FE is not immune to Tribunal claims. Whether they come from disgruntled lecturers or churlish caretakers, Colleges get their fair share of Tribunal claims. So how will the new Tribunal regime that exists, in terms of paying fees and pre-claim conciliation work in practice?

The latest statistics from the Ministry of Justice make for interesting reading. They have confirmed the dramatic reduction in the number of Tribunal claims since the introduction of Tribunal fees in July 2013. Depending on which figures you look at, the reduction is stark. There has been around a 60% drop in the number of Tribunal claims lodged in the January to March 2014 period as compared to the previous year. It seems reasonable to conclude that the introduction of Tribunal fees has had an effect on the number of claims lodged. On the one hand, the introduction of fees has been seen as helpful to reduce the number of spurious or less meritorious claims. On the other hand, as UNISON has argued, fees are preventing individuals from exercising their legal rights in that the fees breach the principle of effectiveness (making it difficult for individuals to enforce their legal employment rights) and are seen as indirectly discriminatory (discrimination claims are more expensive to lodge with the Tribunal). UNISON has challenged the validity of the fees regime but it is unlikely that the case will be heard until the Autumn at the earliest. However, the publication of the statistics has given the union strong arguments to advance its position yet further.

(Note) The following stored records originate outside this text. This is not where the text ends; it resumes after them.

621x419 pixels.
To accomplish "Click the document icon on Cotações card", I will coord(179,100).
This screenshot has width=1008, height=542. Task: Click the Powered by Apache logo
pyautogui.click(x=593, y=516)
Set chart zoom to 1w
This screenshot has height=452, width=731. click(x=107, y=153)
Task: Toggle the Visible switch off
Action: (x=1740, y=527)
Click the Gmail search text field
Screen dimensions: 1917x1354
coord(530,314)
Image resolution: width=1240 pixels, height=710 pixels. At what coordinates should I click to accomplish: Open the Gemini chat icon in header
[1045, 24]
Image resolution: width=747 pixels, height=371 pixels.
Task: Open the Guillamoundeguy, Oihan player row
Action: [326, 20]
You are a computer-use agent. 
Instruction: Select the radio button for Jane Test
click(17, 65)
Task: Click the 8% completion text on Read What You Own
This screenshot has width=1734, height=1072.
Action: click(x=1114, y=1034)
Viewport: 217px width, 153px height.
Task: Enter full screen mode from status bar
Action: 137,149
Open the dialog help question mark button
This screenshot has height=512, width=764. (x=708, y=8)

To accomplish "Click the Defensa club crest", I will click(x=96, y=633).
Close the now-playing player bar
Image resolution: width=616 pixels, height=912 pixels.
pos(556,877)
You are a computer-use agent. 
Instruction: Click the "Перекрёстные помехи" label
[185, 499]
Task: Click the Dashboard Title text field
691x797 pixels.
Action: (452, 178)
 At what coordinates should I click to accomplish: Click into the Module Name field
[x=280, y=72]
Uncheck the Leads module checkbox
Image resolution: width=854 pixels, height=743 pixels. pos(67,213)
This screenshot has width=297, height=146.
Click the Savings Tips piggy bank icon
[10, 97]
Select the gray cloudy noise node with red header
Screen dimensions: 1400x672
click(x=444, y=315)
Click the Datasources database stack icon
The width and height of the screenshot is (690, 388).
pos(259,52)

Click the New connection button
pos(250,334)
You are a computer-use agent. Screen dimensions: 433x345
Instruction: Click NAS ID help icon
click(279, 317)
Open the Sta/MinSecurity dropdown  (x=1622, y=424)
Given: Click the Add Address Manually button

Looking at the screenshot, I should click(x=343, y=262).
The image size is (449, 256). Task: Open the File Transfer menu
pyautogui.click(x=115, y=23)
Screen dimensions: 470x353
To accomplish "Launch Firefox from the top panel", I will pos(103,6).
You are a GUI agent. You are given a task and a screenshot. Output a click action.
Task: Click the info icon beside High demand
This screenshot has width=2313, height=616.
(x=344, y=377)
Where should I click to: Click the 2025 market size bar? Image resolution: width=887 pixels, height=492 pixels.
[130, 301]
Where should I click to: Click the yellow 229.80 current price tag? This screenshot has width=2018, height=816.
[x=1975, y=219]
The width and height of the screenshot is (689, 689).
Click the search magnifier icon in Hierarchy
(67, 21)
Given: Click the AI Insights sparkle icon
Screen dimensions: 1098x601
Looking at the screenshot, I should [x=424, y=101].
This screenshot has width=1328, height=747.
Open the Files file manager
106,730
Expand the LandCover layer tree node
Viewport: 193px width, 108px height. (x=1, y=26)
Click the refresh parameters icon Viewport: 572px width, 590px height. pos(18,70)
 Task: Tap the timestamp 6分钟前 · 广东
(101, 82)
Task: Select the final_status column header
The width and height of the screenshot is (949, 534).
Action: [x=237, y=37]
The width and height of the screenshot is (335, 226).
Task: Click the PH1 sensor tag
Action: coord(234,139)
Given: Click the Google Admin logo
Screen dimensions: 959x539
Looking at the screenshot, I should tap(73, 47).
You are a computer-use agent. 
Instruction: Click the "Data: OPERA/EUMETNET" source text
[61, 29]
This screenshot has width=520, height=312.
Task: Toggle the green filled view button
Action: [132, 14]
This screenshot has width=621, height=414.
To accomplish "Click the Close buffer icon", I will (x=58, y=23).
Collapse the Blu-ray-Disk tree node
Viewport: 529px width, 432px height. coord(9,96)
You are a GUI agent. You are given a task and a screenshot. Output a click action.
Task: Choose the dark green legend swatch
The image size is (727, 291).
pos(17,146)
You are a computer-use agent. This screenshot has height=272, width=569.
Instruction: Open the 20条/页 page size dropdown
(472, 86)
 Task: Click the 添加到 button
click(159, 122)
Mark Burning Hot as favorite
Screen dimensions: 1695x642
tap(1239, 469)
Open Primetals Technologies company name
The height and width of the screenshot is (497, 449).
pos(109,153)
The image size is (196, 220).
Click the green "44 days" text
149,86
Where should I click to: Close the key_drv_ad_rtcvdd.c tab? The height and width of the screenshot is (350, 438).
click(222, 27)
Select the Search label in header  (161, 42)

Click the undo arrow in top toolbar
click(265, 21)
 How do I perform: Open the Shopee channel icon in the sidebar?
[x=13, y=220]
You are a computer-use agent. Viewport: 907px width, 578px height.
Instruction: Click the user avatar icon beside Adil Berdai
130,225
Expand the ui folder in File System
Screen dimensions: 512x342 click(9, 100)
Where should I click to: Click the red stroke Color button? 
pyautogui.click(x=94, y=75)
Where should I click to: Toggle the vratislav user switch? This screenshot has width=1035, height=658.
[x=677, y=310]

The Government has pledged its determination to keep the fees regime under review. However, it is widely expected that even if UNISON succeeds in its legal arguments the matter will be appealed to the higher Courts for determination. Therefore, in the short term any proposed changes are likely to be in relation to the amount of fees payable; commentators widely expect the fees to be reduced if nothing else. However, time will tell.

In addition to the fees regime, pre-claim conciliation is now automatic. This means in practice that before a claim can proceed the parties must go through ACAS to see if an early resolution of the claim can be made. If it can be made, then all the better on the basis that a claim would not need to be lodged with the Tribunal at all. This would be in all parties’ interests so as to avoid litigation. However, it is still early days to determine how effective this process is. It is already clear that a number of Colleges are receiving calls from ACAS on pre-claim conciliation but whether this effects a reduction in Tribunal claims in the long term remains to be seen.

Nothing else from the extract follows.